Distance-based phylogenetics

A map \(d:X\times X\rightarrow {\mathbb {R}}_0^+\) is a metric if it satisfies, for all \(x,y,z\in X\):

  1. (M0)

    \(d(x,x)=0\)

  2. (M1)

    If \(d(x,y)=0\) then \(x=y\).

  3. (M2)

    \(d(x,y)=d(y,x)\).

  4. (M3)

    \(d(x,y)+d(y,z)\ge d(x,z)\).

Distance measures can be used for clustering and thus serve as a means of extracting hierarchical, i.e., tree-like, structures on a set of data.

The basis of distance-based phylogenetic methods is additive metrics, i.e., metrics that are representations of edge-weighted trees. Consider a tree \(T\) with leaf-set \(X\) and a length function \(\ell\) defined on the edges of \(T\). Recall that every pair of leaves \(x\) and \(y\) is connected by a unique path \(\mathbf{p }_{xy}\) in \(T\). The length of this path, i.e., the sum of its edge lengths, defines the distance \(d_T(x,y)\). Additive metrics are those that derive from a tree in this manner. A famous theorem (Buneman 1974; Cunningham 1978; Dobson 1974; Simões-Pereira 1969) shows that additive metrics are characterized by the four-point condition: A metric is additive if and only if for any four points \(u,v,x,y\in X\) holds

  1. (MA)

    \(d(u,v)+d(x,y) \le \max {\left\{ \begin{array}{ll} d(u,x)+d(v,y) \\ d(u,y)+d(v,x) \end{array}\right. }.\)

The appearance of additive metrics in evolutionary processes can be justified rigorously for specific models. For example, Markovian processes on strings of fixed length lead to distances that can be estimated directly from the data: Denoting by \(c_{ab}(x,y)\) the fraction of characters in which \(x\) has state \(a\) and \(y\) has state \(b\), which for each pair (\(x,y\)) can be arranged in a matrix \({\mathbf {C}}(x,y) = \big (c_{a,b}(x,y)\big )_{a,b}\).

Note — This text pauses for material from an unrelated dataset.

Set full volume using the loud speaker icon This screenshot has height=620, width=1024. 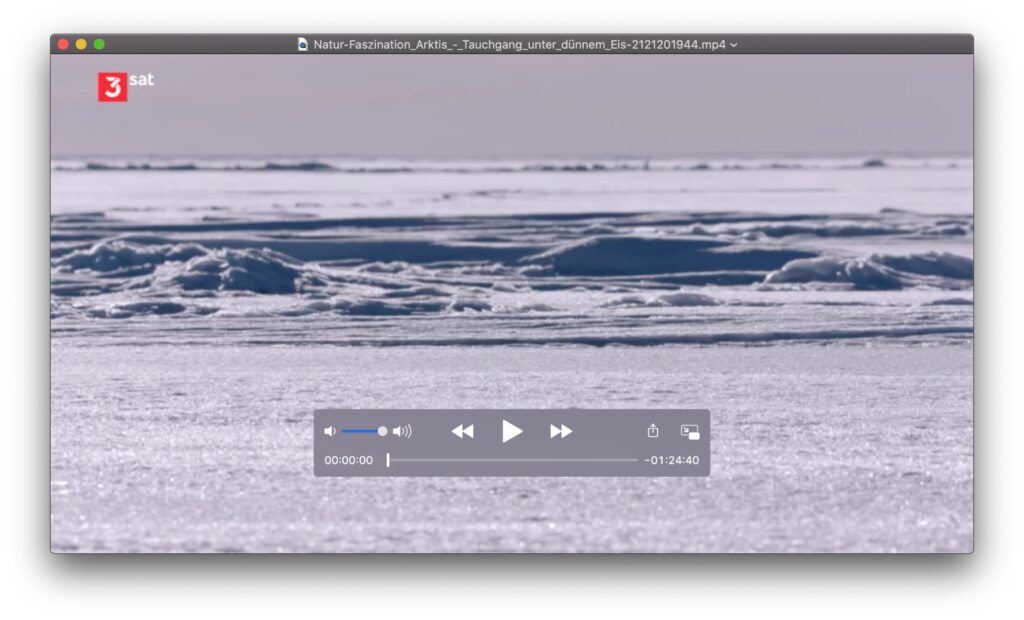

Steel (1994) showed that (the expected values of) \(d(x,y):= -\ln \vert \mathrm {det}({\mathbf {C}}(x,y)\vert\) form an additive metric. Well-known results from phylogenetic combinatorics show that given an additive metric, the tree \(T\) and its edge lengths can be reconstructed readily, see, e.g., the work of Apresjan (1966), Imrich and Stockiĭ (1972), Buneman (1974), Dress (1984), Bandelt and Dress (1992), Dress et al. (2010a). The well-known neighbor-joining algorithm (Saitou and Nei 1987), a special case of a large class of agglomerative clustering algorithms, furthermore, solves this problem efficiently and was shown to always compute the correct tree when presented with an additive metric, see the survey by Gascuel and Steel (2006) and the references therein. Additivity of the underlying metric is also assumed in a recent generalization of phylogenetic trees that allows data points to appear not only as leaves but also as interior vertices of the reconstructed tree (Telles et al. 2013).

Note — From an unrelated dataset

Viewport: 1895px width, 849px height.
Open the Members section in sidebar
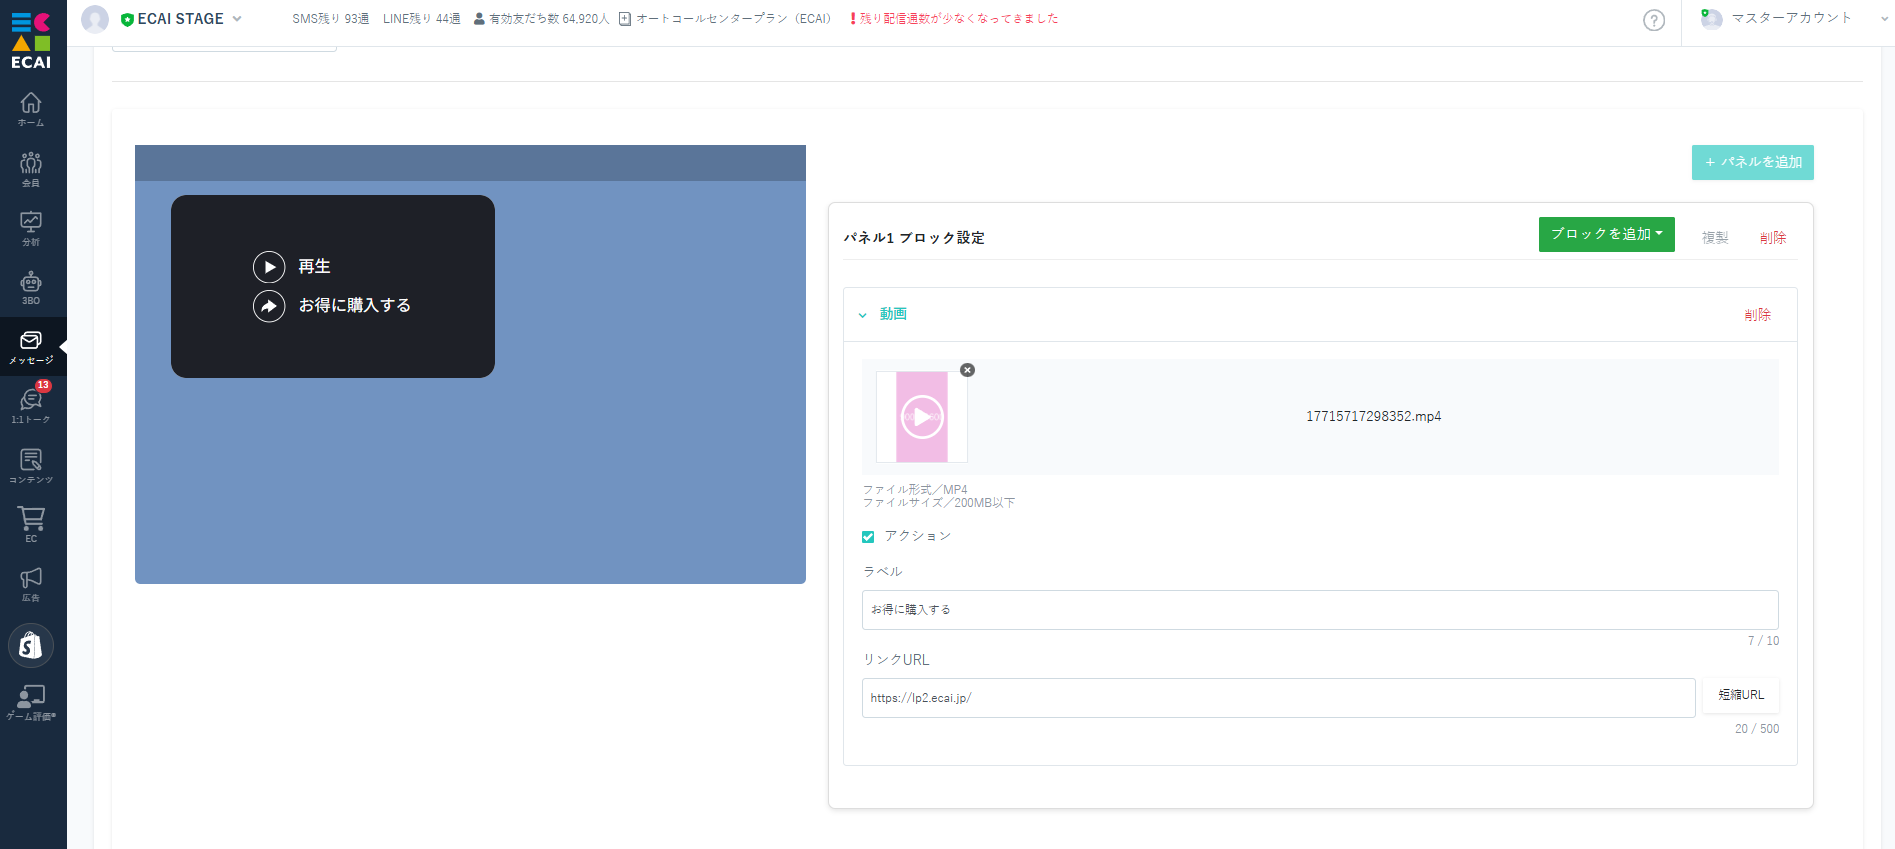tap(31, 168)
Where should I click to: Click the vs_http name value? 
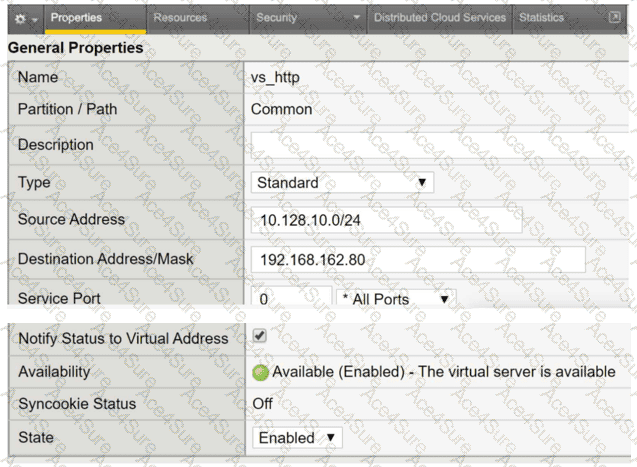point(275,77)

A stronger condition than additivity is ultrametricity, which is characterized by the strong triangle equation

  1. (MU)

    \(d(x,z)\le \max \{d(x,y),d(y,z)\}.\)

Condition (MU) means that all triangles are “isosceles with a short base”, i.e., the length of two sides of the triangles is equal and the third one is at least not longer than these two. Ultrametrics appear in phylogenetics under the assumption of the strong clock hypothesis, i.e., constant evolutionary rates (Dress et al. 2007). Dating of the internal nodes (Britton et al. 2007) transforms an (additive) phylogeny into an ultrametric tree. Ultrametrics are a special case of additive metrics.

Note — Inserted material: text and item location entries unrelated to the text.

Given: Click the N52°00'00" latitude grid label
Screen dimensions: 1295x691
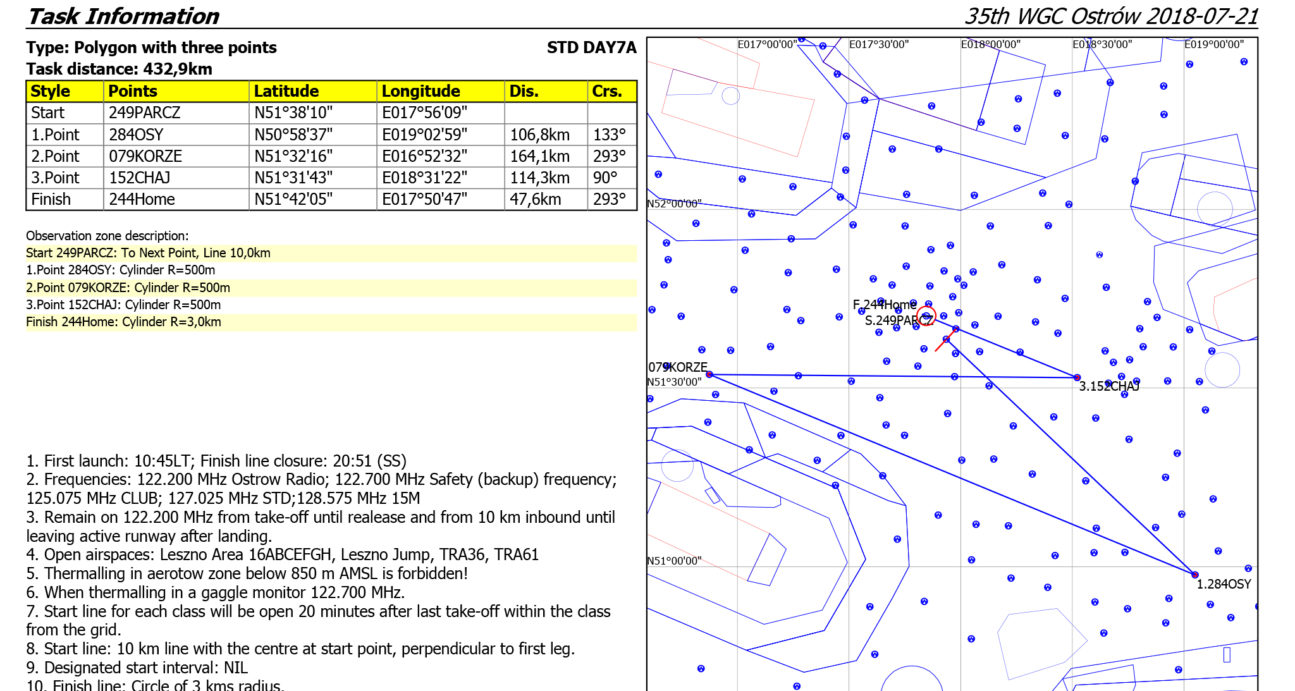Looking at the screenshot, I should click(x=675, y=203).
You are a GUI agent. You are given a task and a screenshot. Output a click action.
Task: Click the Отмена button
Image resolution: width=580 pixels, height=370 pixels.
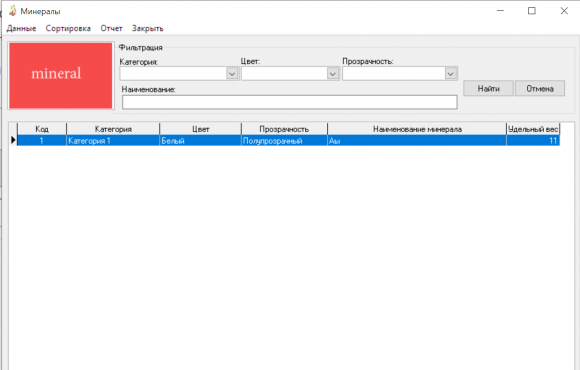point(540,88)
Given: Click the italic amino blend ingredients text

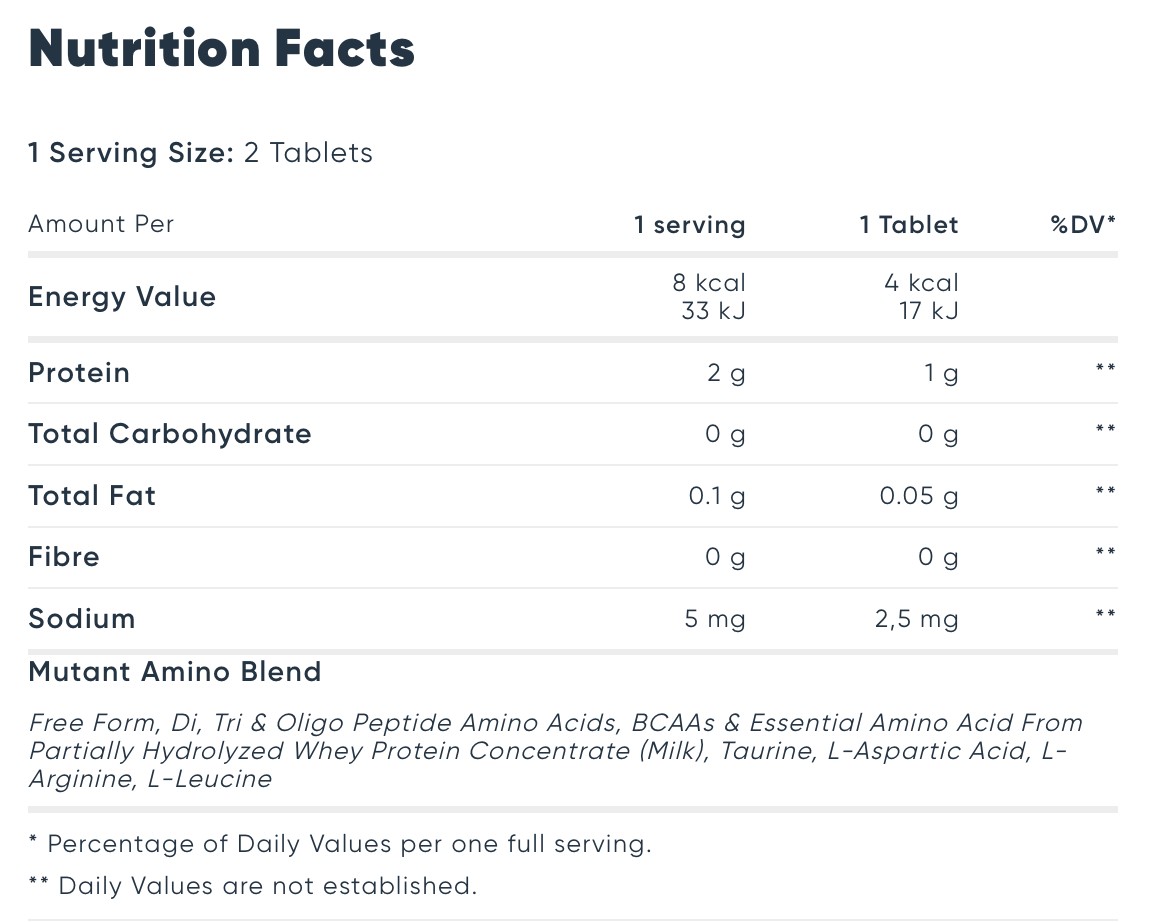Looking at the screenshot, I should [555, 750].
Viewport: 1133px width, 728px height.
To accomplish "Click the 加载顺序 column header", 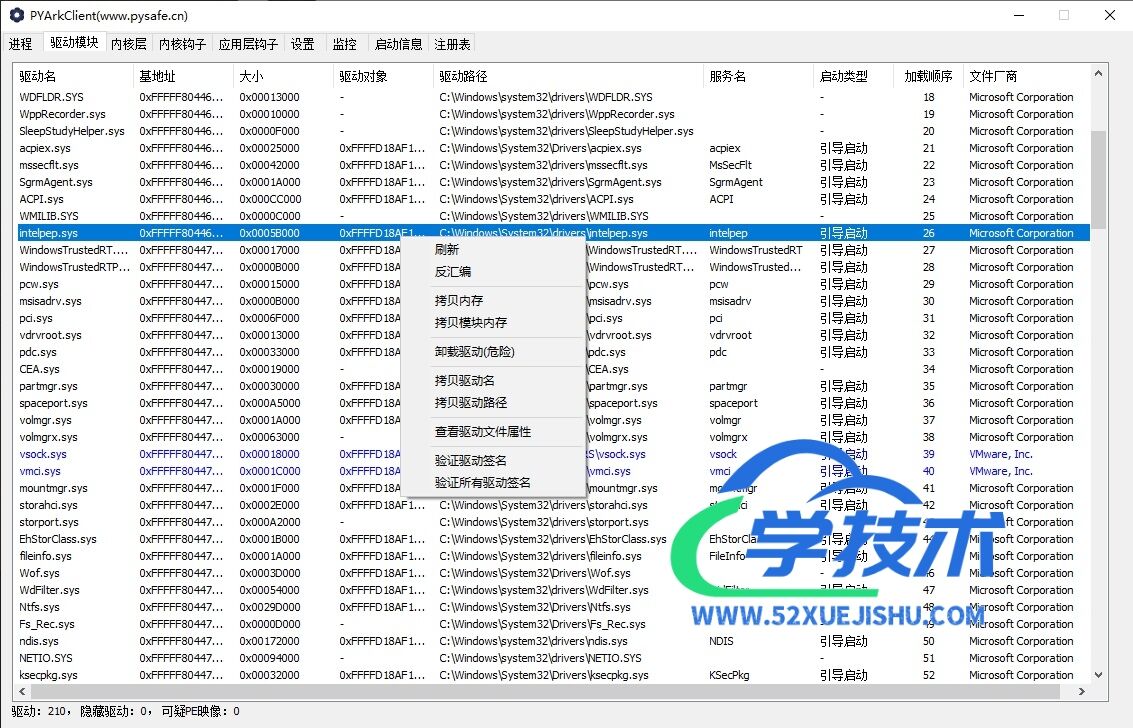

Real-life data sets, unfortunately, almost never satisfy the four-point condition. As a remedy, Sattah and Tversky (1977) and Fitch (1981) suggested to consider a “split relation” on pairs of objects, often referred to as quadruples, defined by

$$\begin{aligned} uv \Vert xy \,\iff \, d(u,v)+d(x,y) < {\left\{ \begin{array}{ll} d(u,x)+d(v,y) \\ d(u,y)+d(v,x) \end{array}\right. } \end{aligned}.$$
(1)

The relation \(\Vert\) has been studied extensively and, under certain additional conditions, can provide sufficient information for reconstructing phylogenetic trees (Bandelt and Dress 1986) or at least phylogenetic networks (Bandelt and Dress 1992; Grünewald et al. 2009). The approximation of a given metric by additive metrics or ultrametrics given some measure of the goodness of fit has also received quite a bit of attention (Farach et al. 1996; Agarwala et al. 1998; Apostolico et al. 2013).

Here, we ask under which conditions distance data that may deviate from additivity in a systematic manner still yield a phylogenetically (more or less) correct relation \(\Vert\). This is different from the inference problems mentioned above: Our task is not to minimize a uniform error functional but to deal with systematic distortions of the distance measurements. In order to formalize the problem setting, we assume that the evolutionary process under consideration (operating on a space \(X\)) generates an additive metric \(t: X\times X\rightarrow {\mathbb {R}}_0^+\). The catch is that we have no knowledge of \(X\) and we cannot directly access \(t\). We can, however, obtain partial knowledge from representations. That is, there is a function \(\varphi :X\rightarrow Y\). The construction of the representation in \(Y\) depends on our theory of what is important about the evolving system. In molecular phylogenetics, \(Y\) may be chosen to be a space of sequences. In classical, morphology-based phylogenetics, the elements of \(Y\) are character-based descriptions of animals; attempts to use molecular structures for phylogenetic purposes might use RNA secondary structures or labeled graph representations of protein 3D structures; a historic linguist might choose word lists or grammatical features.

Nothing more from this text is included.